You can hear the song whilst watching a killer video by Alec Bowman here, then come back: https://youtu.be/3IeL5fuaeek
The song deviates from standard form and doesn’t follow the normal teleology of a pop+ song. Listening to it, you never have a chance to lull into that sweet spot of mindless head bobbing and wrong word singing along, and I wanted to see what’s going on to disrupt that.
Ala Three Ways of Reading a Detective Story or a Brahms Intermezzo, on first hearing, you don’t have any way of contextualising what you hear, so you have no choice but to accept it all on good faith. The song opens with a bouncy, rhythmic vocal line, creating our 1st expectation.
It enters as if a pickup on beat 3 of what we’re programmed to assume is a bar of 4. The first full bar, however, subverts that, as it’s 5/4. So, the first part of the form is like an offhand remark and a broken promise, lasting only 3 bars (5,4,4) (labelled Ø)
Then, we are met with the lyrical setting of the title, with the time remaining a stable 4/4 for 4 bars. Back on solid, programmed ground! Until we're not. (labelled A)

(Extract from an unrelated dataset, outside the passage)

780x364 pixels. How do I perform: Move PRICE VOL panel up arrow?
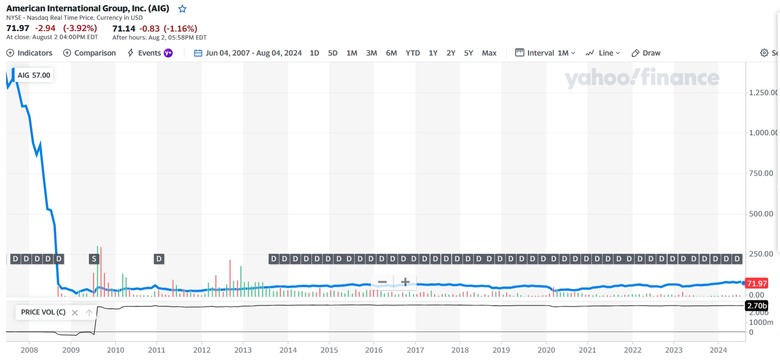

What I have labelled B should really be B¹ and B². It hits with more verve than the title line, and the percussive alliteration (poise, poetry, and pride) has more sonic oomph than its slithery counterpart, so it supports the feeling.
But yet again, what we are expecting to be a safe and steady ground is stripped away. There is a strong accent on beat 2 of the 2nd bar, which recalls the disorientation of the opening 5/4 bar, though here the time signature feels unchanged. Yet again, however, this is a temporary sense of understanding. At the third bar, we either have 4/4/4 or 4/2/6. Over the last 6 beats, there is a crescendo into B².
This is the next bait and switch, as it again seems to be initiating a forward drive, but disrupts it by shifting time signatures again (whether as a group of 6 or 4+2) before we come back to A.
At this point, we have literally no idea what is coming next, only that we are headed to a new section, because we've safely completed the Slender, Sad, and Sentimental section.
What follows (labelled C) is the most stable section thus far. The accompaniment changes, and the energy is lower than at Ø, which seems weird, as it’s like unwinding the pop song. At the end of the section, we get a the return of the large crescendo that joined B¹ to B², and it is supported by the genre-familiar building of a dominant-esque harmony with an ascending vocal arpeggiation, but something feels...off. I would need my headphones and a guitar/keyboard to figure out exactly what.
The good news is that our expectation is rewarded, as the build leads to the return of the B and A sections unchanged. So, we've finally cracked it!
WRONG.
Wrong, wrong, wrong, wrong, wrong, wrong, WRONG!
Because what follows doesn’t correlate with either of the options we know exist. (Ø, C). Not only that, but it abandons time and pulse, and adopts a different harmonic language. A brief reverie that ends with a slight pause before B and A return, unprepared. We don’t have the same customary transitional markers (the crescendo or a 2-beat suspension of pulse) that have guided us through the song to this point. Consequently, the arrival of the B section - remember, the punchier one? - is a bit jarring, especially on the first hearing.
This effect is intensified by the continued process of reducing energy in what would ostensibly be the verse sections. C was lower than Ø, and D lower than C. The effect of having the most forceful moment of the song follow the most placid is unsettling, and this is not helped by the fact that the song ends so abruptly thereafter. Because the A section was introduced in the manner that it was, it’s difficult to hear it as being final, so when the song ends, you’re left with a bit of WTF just happened?! to sift through.
Which is why I did this. It's an amazingly compact adventure, and it's practically experimental. At a minimum, it's hugely ambitious, because this entire thing transpires in an economical 2 minutes 30 seconds.